- [Provided passage]:
May Yohe at her Hastings-on-Hudson cottage. (photo credit 9.3)
Strong and May gave “every outward appearance of bride and bridegroom,” to reporters and offered only the briefest responses to questions, leaving more complete answers to their lawyer, Emanuel Friend.16 They said they would stay with May’s mother, that May would return to the theater, and that Strong would start a business in the city. Strong referred to May as his wife, saying that the couple had a “contract” to live as a married couple even if they could not legally do so.
They settled into Lizzie’s house in Hastings-on-Hudson. Lizzie, long familiar with her daughter’s behavior, told May she accepted the relationship “as long as he gives you happiness.”17 Strong’s mother Mary, ill at this time, was neither supportive nor forgiving. He tried to reconcile with her, but she refused, holding out until he fully repudiated the relationship with May.

Saved data entries
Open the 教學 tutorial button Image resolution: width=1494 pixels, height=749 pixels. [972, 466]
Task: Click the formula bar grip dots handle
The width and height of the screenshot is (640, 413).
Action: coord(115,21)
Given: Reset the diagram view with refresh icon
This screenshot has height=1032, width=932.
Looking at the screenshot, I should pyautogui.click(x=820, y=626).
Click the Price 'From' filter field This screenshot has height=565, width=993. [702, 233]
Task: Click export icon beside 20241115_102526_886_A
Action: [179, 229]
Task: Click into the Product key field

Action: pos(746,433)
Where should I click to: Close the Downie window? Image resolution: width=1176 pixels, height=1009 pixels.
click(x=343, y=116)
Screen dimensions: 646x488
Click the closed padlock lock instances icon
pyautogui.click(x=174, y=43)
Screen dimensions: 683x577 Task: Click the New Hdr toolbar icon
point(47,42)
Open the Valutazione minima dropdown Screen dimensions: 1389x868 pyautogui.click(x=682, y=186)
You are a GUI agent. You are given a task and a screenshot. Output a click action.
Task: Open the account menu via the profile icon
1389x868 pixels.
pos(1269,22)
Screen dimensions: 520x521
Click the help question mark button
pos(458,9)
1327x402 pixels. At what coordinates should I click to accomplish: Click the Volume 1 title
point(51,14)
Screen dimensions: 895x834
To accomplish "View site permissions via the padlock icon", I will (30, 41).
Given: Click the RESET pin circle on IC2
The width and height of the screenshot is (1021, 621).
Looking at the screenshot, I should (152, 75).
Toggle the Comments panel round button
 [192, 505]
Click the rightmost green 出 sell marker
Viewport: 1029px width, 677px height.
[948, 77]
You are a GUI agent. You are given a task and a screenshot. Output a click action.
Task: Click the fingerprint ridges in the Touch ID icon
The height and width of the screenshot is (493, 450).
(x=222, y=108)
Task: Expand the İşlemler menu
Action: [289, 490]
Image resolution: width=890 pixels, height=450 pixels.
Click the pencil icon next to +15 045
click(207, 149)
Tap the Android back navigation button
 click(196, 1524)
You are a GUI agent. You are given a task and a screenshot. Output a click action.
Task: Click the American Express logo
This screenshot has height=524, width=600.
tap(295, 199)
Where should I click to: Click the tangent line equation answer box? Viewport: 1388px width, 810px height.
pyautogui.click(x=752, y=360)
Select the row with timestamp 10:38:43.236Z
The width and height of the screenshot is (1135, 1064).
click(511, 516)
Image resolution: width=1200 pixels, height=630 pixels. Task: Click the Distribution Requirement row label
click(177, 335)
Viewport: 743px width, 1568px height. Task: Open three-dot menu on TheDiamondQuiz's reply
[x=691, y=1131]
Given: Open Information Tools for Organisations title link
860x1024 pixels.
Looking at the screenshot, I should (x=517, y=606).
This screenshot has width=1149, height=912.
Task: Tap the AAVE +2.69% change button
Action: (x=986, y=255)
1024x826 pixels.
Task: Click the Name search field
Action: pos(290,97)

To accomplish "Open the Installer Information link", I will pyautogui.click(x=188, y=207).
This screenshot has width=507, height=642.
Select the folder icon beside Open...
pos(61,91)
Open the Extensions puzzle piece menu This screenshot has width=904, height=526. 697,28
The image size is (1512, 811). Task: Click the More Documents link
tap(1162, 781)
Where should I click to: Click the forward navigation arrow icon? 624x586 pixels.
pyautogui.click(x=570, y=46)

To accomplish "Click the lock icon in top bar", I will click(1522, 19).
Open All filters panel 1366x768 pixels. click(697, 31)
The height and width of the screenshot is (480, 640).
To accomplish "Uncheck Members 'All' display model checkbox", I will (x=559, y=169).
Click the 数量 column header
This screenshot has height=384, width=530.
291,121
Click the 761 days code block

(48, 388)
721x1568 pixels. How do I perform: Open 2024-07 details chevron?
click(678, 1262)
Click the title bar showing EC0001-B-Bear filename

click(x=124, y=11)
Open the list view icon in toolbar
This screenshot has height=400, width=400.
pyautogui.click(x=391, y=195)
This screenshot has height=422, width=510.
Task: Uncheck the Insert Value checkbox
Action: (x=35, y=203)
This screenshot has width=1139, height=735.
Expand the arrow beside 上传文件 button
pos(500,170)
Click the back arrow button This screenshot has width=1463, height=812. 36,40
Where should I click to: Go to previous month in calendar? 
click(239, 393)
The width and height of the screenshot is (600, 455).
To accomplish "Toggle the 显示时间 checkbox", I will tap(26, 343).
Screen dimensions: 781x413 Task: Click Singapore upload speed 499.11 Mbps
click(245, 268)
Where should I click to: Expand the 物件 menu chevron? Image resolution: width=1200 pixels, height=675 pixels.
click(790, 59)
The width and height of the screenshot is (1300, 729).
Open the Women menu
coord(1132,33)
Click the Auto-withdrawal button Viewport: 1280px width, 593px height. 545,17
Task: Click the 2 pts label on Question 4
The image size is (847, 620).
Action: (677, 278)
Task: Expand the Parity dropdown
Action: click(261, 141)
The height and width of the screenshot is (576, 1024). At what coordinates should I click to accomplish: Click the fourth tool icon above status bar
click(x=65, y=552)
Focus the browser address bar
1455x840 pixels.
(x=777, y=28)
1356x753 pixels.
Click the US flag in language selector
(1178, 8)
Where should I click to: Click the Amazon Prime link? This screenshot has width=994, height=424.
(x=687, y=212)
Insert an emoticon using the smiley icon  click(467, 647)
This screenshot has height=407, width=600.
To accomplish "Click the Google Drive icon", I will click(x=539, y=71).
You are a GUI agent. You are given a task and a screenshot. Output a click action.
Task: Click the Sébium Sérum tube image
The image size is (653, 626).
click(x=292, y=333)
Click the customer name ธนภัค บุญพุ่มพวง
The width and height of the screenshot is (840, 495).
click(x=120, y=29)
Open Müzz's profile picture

- [Assignment]: Rewrite the passage about May Yohe between "Strong and May" and "relationship with May.", inclusive, changing "lawyer" to "attorney".

- [Reply to the task]:
Strong and May gave “every outward appearance of bride and bridegroom,” to reporters and offered only the briefest responses to questions, leaving more complete answers to their attorney, Emanuel Friend.16 They said they would stay with May’s mother, that May would return to the theater, and that Strong would start a business in the city. Strong referred to May as his wife, saying that the couple had a “contract” to live as a married couple even if they could not legally do so.
They settled into Lizzie’s house in Hastings-on-Hudson. Lizzie, long familiar with her daughter’s behavior, told May she accepted the relationship “as long as he gives you happiness.”17 Strong’s mother Mary, ill at this time, was neither supportive nor forgiving. He tried to reconcile with her, but she refused, holding out until he fully repudiated the relationship with May.